(Collected data)
============
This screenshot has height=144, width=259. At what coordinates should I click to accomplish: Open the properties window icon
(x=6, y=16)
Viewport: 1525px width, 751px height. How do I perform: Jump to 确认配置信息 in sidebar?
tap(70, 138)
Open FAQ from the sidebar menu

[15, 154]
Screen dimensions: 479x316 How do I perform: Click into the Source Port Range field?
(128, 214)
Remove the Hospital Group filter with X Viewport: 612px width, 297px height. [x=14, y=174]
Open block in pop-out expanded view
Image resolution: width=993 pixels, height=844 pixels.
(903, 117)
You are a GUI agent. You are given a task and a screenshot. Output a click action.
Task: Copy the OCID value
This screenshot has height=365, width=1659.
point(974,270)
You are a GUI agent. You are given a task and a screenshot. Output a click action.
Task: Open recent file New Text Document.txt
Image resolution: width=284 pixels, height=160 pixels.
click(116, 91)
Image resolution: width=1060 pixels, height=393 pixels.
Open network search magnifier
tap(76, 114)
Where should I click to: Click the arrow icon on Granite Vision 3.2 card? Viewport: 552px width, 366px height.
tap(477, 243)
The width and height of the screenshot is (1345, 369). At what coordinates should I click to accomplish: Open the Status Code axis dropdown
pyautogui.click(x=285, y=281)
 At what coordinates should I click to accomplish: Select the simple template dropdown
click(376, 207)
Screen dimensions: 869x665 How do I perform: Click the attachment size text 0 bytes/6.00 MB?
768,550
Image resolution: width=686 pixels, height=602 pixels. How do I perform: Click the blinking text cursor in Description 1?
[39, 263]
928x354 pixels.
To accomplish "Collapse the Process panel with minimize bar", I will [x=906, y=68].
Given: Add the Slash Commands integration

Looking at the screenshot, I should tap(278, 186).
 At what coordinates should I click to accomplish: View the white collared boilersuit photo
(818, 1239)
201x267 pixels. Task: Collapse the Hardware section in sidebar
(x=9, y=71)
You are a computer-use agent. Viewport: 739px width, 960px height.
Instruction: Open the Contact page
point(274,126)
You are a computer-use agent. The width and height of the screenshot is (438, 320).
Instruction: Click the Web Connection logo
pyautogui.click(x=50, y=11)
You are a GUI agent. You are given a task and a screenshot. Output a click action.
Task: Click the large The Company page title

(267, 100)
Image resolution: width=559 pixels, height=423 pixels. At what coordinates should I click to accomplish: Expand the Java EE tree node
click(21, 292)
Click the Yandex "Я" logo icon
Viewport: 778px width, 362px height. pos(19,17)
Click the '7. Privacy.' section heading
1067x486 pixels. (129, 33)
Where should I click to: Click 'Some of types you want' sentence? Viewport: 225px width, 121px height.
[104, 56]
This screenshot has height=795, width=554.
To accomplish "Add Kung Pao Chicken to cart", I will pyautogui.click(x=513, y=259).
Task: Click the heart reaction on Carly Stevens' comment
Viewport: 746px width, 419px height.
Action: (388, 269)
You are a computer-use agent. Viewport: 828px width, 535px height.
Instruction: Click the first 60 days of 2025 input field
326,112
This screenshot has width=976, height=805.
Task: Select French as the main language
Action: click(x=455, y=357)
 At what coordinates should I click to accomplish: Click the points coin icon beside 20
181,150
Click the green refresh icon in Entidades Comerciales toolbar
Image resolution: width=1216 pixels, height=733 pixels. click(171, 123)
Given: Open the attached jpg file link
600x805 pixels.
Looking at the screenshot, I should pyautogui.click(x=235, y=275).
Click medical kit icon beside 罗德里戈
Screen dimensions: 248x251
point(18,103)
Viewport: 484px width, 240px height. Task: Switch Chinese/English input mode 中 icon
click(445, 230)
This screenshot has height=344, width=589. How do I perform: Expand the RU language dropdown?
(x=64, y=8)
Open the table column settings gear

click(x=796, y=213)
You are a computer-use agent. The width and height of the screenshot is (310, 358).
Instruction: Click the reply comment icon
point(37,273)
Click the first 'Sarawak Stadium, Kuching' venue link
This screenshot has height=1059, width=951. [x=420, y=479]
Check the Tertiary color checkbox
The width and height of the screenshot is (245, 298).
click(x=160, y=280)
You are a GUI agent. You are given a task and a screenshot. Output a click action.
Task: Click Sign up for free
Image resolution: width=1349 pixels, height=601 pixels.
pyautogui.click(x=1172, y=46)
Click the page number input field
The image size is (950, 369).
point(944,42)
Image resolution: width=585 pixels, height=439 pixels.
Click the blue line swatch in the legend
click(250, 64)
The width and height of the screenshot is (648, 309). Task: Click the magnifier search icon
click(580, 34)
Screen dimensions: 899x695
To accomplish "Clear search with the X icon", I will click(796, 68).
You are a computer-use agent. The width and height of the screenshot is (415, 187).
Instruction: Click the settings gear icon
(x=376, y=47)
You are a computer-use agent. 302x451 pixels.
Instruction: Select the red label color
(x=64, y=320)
============
ABOUT THIS EXERCISE:
Each record is to be retyped exactly as written.

ANSWER BOX:
This screenshot has height=144, width=259. At what coordinates should I click to accomplish: Open the properties window icon
(x=6, y=16)
Viewport: 1525px width, 751px height. How do I perform: Jump to 确认配置信息 in sidebar?
tap(70, 138)
Open FAQ from the sidebar menu

[15, 154]
Screen dimensions: 479x316 How do I perform: Click into the Source Port Range field?
(128, 214)
Remove the Hospital Group filter with X Viewport: 612px width, 297px height. [x=14, y=174]
Open block in pop-out expanded view
Image resolution: width=993 pixels, height=844 pixels.
(903, 117)
You are a GUI agent. You are given a task and a screenshot. Output a click action.
Task: Copy the OCID value
This screenshot has height=365, width=1659.
point(974,270)
You are a GUI agent. You are given a task and a screenshot. Output a click action.
Task: Open recent file New Text Document.txt
Image resolution: width=284 pixels, height=160 pixels.
click(116, 91)
Image resolution: width=1060 pixels, height=393 pixels.
Open network search magnifier
tap(76, 114)
Where should I click to: Click the arrow icon on Granite Vision 3.2 card? Viewport: 552px width, 366px height.
tap(477, 243)
The width and height of the screenshot is (1345, 369). At what coordinates should I click to accomplish: Open the Status Code axis dropdown
pyautogui.click(x=285, y=281)
 At what coordinates should I click to accomplish: Select the simple template dropdown
click(376, 207)
Screen dimensions: 869x665 How do I perform: Click the attachment size text 0 bytes/6.00 MB?
768,550
Image resolution: width=686 pixels, height=602 pixels. How do I perform: Click the blinking text cursor in Description 1?
[39, 263]
928x354 pixels.
To accomplish "Collapse the Process panel with minimize bar", I will [x=906, y=68].
Given: Add the Slash Commands integration

Looking at the screenshot, I should tap(278, 186).
 At what coordinates should I click to accomplish: View the white collared boilersuit photo
(818, 1239)
201x267 pixels. Task: Collapse the Hardware section in sidebar
(x=9, y=71)
You are a computer-use agent. Viewport: 739px width, 960px height.
Instruction: Open the Contact page
point(274,126)
You are a computer-use agent. The width and height of the screenshot is (438, 320).
Instruction: Click the Web Connection logo
pyautogui.click(x=50, y=11)
You are a GUI agent. You are given a task and a screenshot. Output a click action.
Task: Click the large The Company page title

(267, 100)
Image resolution: width=559 pixels, height=423 pixels. At what coordinates should I click to accomplish: Expand the Java EE tree node
click(21, 292)
Click the Yandex "Я" logo icon
Viewport: 778px width, 362px height. pos(19,17)
Click the '7. Privacy.' section heading
1067x486 pixels. (129, 33)
Where should I click to: Click 'Some of types you want' sentence? Viewport: 225px width, 121px height.
[104, 56]
This screenshot has height=795, width=554.
To accomplish "Add Kung Pao Chicken to cart", I will pyautogui.click(x=513, y=259).
Task: Click the heart reaction on Carly Stevens' comment
Viewport: 746px width, 419px height.
Action: (388, 269)
You are a computer-use agent. Viewport: 828px width, 535px height.
Instruction: Click the first 60 days of 2025 input field
326,112
This screenshot has width=976, height=805.
Task: Select French as the main language
Action: click(x=455, y=357)
 At what coordinates should I click to accomplish: Click the points coin icon beside 20
181,150
Click the green refresh icon in Entidades Comerciales toolbar
Image resolution: width=1216 pixels, height=733 pixels. click(171, 123)
Given: Open the attached jpg file link
600x805 pixels.
Looking at the screenshot, I should pyautogui.click(x=235, y=275).
Click medical kit icon beside 罗德里戈
Screen dimensions: 248x251
point(18,103)
Viewport: 484px width, 240px height. Task: Switch Chinese/English input mode 中 icon
click(445, 230)
This screenshot has height=344, width=589. How do I perform: Expand the RU language dropdown?
(x=64, y=8)
Open the table column settings gear

click(x=796, y=213)
You are a computer-use agent. The width and height of the screenshot is (310, 358).
Instruction: Click the reply comment icon
point(37,273)
Click the first 'Sarawak Stadium, Kuching' venue link
This screenshot has height=1059, width=951. [x=420, y=479]
Check the Tertiary color checkbox
The width and height of the screenshot is (245, 298).
click(x=160, y=280)
You are a GUI agent. You are given a task and a screenshot. Output a click action.
Task: Click Sign up for free
Image resolution: width=1349 pixels, height=601 pixels.
pyautogui.click(x=1172, y=46)
Click the page number input field
The image size is (950, 369).
point(944,42)
Image resolution: width=585 pixels, height=439 pixels.
Click the blue line swatch in the legend
click(250, 64)
The width and height of the screenshot is (648, 309). Task: Click the magnifier search icon
click(580, 34)
Screen dimensions: 899x695
To accomplish "Clear search with the X icon", I will click(796, 68).
You are a computer-use agent. The width and height of the screenshot is (415, 187).
Instruction: Click the settings gear icon
(x=376, y=47)
You are a computer-use agent. 302x451 pixels.
Instruction: Select the red label color
(x=64, y=320)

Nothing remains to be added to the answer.